Mango struts in, sweet and golden, showing off tropical charm. Ginger storms through, bold and fiery, making sure your taste buds stay awake.
Banana slides in, creamy and reliable, like that friend who always saves brunch with snacks when everything falls apart.
Almond milk keeps it silky smooth, blending the sass into something indulgent, energizing, and refreshingly healthy.
Blend, sip, and laugh because this smoothie is basically a vacation in a glass, minus the plane ticket and sunburn.

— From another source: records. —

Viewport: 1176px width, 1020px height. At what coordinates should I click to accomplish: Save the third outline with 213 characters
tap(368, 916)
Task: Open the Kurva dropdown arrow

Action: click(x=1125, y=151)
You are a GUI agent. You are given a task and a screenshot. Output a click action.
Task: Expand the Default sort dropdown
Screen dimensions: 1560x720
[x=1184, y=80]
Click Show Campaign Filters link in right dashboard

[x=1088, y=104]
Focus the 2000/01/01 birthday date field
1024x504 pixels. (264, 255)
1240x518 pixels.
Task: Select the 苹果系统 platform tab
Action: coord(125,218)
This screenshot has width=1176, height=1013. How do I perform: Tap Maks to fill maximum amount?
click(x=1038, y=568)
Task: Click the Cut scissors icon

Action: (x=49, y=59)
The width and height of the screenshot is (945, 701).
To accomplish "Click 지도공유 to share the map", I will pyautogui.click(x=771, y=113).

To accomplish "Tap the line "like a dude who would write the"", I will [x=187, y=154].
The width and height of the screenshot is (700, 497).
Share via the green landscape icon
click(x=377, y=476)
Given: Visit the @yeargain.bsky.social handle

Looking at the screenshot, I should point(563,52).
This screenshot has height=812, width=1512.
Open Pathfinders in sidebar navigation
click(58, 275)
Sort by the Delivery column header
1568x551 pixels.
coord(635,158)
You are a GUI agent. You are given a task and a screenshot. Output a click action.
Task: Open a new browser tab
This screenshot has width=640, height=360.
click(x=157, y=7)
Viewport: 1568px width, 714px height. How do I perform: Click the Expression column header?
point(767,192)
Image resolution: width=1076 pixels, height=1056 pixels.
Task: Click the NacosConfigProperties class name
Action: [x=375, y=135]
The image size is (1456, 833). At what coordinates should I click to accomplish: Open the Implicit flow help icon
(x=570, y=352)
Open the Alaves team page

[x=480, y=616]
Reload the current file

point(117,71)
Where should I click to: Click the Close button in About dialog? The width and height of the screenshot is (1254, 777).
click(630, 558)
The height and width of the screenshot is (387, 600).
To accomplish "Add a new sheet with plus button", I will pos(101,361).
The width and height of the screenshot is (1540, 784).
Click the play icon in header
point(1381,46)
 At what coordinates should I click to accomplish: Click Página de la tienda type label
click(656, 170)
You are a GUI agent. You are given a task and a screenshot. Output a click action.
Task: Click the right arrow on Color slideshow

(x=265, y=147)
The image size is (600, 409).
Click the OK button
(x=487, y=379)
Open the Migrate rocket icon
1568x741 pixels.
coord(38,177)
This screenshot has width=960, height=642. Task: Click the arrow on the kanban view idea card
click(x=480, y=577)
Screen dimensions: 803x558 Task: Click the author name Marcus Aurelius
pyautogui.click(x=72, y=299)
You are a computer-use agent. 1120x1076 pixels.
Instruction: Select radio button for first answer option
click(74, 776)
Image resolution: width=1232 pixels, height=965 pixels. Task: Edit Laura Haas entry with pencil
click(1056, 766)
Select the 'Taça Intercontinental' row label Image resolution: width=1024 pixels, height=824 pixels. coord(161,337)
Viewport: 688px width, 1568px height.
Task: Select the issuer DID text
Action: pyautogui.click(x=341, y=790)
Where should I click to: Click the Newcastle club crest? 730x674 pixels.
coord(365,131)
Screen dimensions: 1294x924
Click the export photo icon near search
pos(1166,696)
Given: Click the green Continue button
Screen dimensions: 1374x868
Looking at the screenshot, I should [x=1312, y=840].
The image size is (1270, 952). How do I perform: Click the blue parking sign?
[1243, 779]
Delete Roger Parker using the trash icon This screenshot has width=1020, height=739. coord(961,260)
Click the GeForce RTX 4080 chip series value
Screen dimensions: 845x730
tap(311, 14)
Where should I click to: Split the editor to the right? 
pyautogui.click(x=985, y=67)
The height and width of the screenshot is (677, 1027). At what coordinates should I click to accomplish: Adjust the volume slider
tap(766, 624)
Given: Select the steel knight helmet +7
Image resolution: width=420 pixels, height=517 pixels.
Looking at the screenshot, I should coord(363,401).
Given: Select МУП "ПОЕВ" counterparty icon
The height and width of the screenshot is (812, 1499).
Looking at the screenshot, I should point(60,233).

Mango Ginger Smoothie with Banana Recipe
A refreshing vegan smoothie with mango, ginger, banana, and almond milk for tropical flavor, creaminess, and a zesty kick.
Ingredients
- Ripe mango peeled, diced – 1 ½ cups
- Banana ripe, medium – 1
- Fresh ginger grated – 1 tsp
- Unsweetened almond milk – 1 cup
- Maple syrup – 1 tbsp optional
- Ice cubes – 5–6
Instructions
- Peel and dice 1 ½ cups ripe mango.
- Peel and add 1 ripe banana.
- Grate and add 1 tsp fresh ginger.
- Pour in 1 cup almond milk.
- Add 1 tbsp maple syrup if sweetness is desired.
- Drop in 5–6 ice cubes.
- Blend until smooth and creamy.
- Pour into tall glasses.
- Garnish with mango slice or mint.
- Sip like you’re on a tropical escape.
Notes
Nutritional Values (Per Serving)
- Calories: 220
- Total Fat: 3 g
- Saturated Fat: 0 g
- Carbohydrates: 48 g
- Fiber: 6 g
- Protein: 4 g
Vitamins & Minerals (Per Serving)
- Vitamin C: 70%
- Vitamin A: 25%
- Potassium: 16%
- Folate: 21%
- Magnesium: 10%
Additional Notes / Tips
- Use frozen mango or banana for thicker texture.
- Adjust ginger to taste.
- Add turmeric for a health boost.
- Swap almond milk with coconut milk for richness.
- Chill glasses before serving for extra refreshment.